Andrew Joseph reports on a newly published data project, produced by a collaboration among Stat, the Center on Rural Innovation, and Applied XL. The data show county-level pandemic preparedness across the nation according to five variables: the number of licensed hospital beds within a 40-minute drive; the number of critical care staff within a 40-minute drive; the percentage of the population age 65 and older; ICU bed shortage estimates from the University of Washington's Institute for Health Metrics and Evaluation's covid-19 model; and the county's score on the Center for Disease Control and Prevention's Social Vulnerability Index, which measures resiliency to outbreaks and disasters based on factors such as poverty, transportation access, and housing.
Big cities account for most covid-19 cases, but the infection rate is slightly higher in rural counties as of April 14, The Daily Yonder reports.

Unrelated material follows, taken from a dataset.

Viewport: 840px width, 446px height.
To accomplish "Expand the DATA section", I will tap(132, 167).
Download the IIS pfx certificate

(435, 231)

Some rural areas are less equipped to handle the pandemic than others, including parts of the Deep South and West. Though some urban areas scored poorly on the preparedness scale and some rural areas scored well, rural areas are overall more vulnerable because they have older populations, higher rates of underlying medical problems, and less access to health care, Joseph reports.
"Long distances to hospitals and labs can spell the difference between life and death with an unpredictable disease that can rapidly turn critical. Rural grocery stores, pharmacies and even hospitals are last in line for supplies that chains and big box stores have special access to," Eric Scigliano reports for Politico.
Rural hospitals, already financially troubled before the pandemic, are particularly vulnerable right now. "Before, if a local disaster or disease outbreak overwhelmed their resources, they could turn to neighbors and big-city medical centers for relief. Now, they find themselves competing, at a disadvantage, with their larger counterparts for scarce test kits and protective gear," Scigliano reports.